Außerdem ist die Verkehrslage an der Viktoriastraße zu berücksichtigen. Elterntaxis werden hier weiterhin für Probleme sorgen. Eine wirksame Kontrolle dieser Problematik ist aufgrund der schwierigen Steuerung des Verkehrs an dieser Stelle schwierig.

Die Entwicklung dieser Schule an der Gahlenschen Straße wurde zurecht auch aufgrund der Interimscontainer verworfen.

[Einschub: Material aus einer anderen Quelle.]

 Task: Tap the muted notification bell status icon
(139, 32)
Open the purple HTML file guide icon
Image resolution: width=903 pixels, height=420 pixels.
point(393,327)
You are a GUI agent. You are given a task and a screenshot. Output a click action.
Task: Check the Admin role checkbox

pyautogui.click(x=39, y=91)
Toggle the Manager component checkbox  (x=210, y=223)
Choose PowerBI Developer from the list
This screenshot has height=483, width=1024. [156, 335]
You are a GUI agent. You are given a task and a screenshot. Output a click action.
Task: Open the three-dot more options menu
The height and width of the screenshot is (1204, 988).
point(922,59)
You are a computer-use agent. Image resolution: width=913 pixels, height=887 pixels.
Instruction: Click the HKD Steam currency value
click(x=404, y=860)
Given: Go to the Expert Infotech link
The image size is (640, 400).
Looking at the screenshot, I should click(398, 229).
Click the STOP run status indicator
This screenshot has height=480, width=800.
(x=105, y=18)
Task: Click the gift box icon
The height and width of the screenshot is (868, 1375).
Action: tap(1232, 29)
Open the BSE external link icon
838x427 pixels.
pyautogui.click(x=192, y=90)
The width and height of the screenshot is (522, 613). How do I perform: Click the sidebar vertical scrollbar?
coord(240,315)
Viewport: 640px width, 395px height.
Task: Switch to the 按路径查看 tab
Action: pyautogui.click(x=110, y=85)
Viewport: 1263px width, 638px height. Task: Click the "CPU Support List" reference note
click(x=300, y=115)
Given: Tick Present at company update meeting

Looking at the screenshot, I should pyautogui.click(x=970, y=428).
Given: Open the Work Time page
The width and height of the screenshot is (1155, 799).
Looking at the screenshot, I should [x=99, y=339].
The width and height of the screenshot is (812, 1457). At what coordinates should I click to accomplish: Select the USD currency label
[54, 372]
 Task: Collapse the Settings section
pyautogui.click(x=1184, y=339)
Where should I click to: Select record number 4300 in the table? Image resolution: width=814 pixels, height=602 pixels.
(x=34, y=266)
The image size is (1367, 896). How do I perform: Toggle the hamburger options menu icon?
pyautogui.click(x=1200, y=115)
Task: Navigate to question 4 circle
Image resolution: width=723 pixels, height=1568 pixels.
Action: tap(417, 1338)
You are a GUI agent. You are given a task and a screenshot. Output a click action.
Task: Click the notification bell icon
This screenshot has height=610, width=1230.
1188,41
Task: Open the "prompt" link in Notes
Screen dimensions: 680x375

Die neue Planung sieht jedoch eben diese Interimscontainer für die ersten Jahre der neuen Schule vor. Das ist zumindest eine fragwürdige Entscheidung.

„Auch die Anpassung des Bebauungsplans ist mit der erforderlichen Bereitstellung des Schulraums zum Schuljahresbeginn 2027/2028 nicht vereinbar“. Das zeigt, dass hier alles sehr hastig geschieht. Trotz intensiver Suche stand bis vor wenigen Monaten keine Fläche zur Verfügung – und jetzt muss in sehr kurzer Zeit auf dieser frisch freigewordenen Fläche alles entschieden werden, ohne Bodengutachten, ohne Freiraumplanung, ohne abgeschlossenes Bebauungsplanverfahren. Ob eine Sporthalle an diesem Standort gebaut werden kann, soll erst noch geprüft werden. So etwas muss vor dem Bau klar sein und nicht erst nach dem Beschluss geprüft werden.

Zusammengefasst bleibt ein ideologisches Gymnasialprojekt auf einer dafür nicht wirklich geeigneten Fläche. Wir lehnen das ab und bitten um Zustimmung für unseren Änderungsantrag.